# The input start

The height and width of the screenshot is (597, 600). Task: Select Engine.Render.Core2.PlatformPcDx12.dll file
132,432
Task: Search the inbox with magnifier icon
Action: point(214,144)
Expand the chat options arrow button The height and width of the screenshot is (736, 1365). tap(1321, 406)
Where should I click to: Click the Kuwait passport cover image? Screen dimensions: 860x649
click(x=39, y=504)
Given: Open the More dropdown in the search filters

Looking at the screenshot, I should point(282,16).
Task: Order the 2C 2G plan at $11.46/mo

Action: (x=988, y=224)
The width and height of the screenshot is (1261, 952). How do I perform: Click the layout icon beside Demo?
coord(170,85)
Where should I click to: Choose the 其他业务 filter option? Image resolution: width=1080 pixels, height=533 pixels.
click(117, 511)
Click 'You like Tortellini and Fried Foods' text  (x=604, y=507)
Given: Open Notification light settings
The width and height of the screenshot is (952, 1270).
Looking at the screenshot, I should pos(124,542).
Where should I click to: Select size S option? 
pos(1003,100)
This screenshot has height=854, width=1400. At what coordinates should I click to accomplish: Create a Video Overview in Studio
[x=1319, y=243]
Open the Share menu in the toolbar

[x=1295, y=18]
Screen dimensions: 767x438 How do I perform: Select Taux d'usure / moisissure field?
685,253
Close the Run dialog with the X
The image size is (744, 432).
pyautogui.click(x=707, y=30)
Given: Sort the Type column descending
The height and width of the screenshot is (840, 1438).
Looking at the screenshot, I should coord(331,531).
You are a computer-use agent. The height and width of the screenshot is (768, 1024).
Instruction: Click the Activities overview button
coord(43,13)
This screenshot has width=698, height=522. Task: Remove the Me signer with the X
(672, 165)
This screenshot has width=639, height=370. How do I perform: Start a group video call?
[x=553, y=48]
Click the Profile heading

# The input end

- What you will do -
Please give the records above again, replacing "Where should I click to" with "Where do I click to" everywhere and keeping everything else unchanged.

- Expected answer -
The height and width of the screenshot is (597, 600). Task: Select Engine.Render.Core2.PlatformPcDx12.dll file
132,432
Task: Search the inbox with magnifier icon
Action: point(214,144)
Expand the chat options arrow button The height and width of the screenshot is (736, 1365). tap(1321, 406)
Where do I click to: Click the Kuwait passport cover image? Screen dimensions: 860x649
click(x=39, y=504)
Given: Open the More dropdown in the search filters

Looking at the screenshot, I should point(282,16).
Task: Order the 2C 2G plan at $11.46/mo

Action: (x=988, y=224)
The width and height of the screenshot is (1261, 952). How do I perform: Click the layout icon beside Demo?
coord(170,85)
Where do I click to: Choose the 其他业务 filter option? Image resolution: width=1080 pixels, height=533 pixels.
click(117, 511)
Click 'You like Tortellini and Fried Foods' text  (x=604, y=507)
Given: Open Notification light settings
The width and height of the screenshot is (952, 1270).
Looking at the screenshot, I should pos(124,542).
Where do I click to: Select size S option? 
pos(1003,100)
This screenshot has height=854, width=1400. At what coordinates should I click to accomplish: Create a Video Overview in Studio
[x=1319, y=243]
Open the Share menu in the toolbar

[x=1295, y=18]
Screen dimensions: 767x438 How do I perform: Select Taux d'usure / moisissure field?
685,253
Close the Run dialog with the X
The image size is (744, 432).
pyautogui.click(x=707, y=30)
Given: Sort the Type column descending
The height and width of the screenshot is (840, 1438).
Looking at the screenshot, I should coord(331,531).
You are a computer-use agent. The height and width of the screenshot is (768, 1024).
Instruction: Click the Activities overview button
coord(43,13)
This screenshot has width=698, height=522. Task: Remove the Me signer with the X
(672, 165)
This screenshot has width=639, height=370. How do I perform: Start a group video call?
[x=553, y=48]
Click the Profile heading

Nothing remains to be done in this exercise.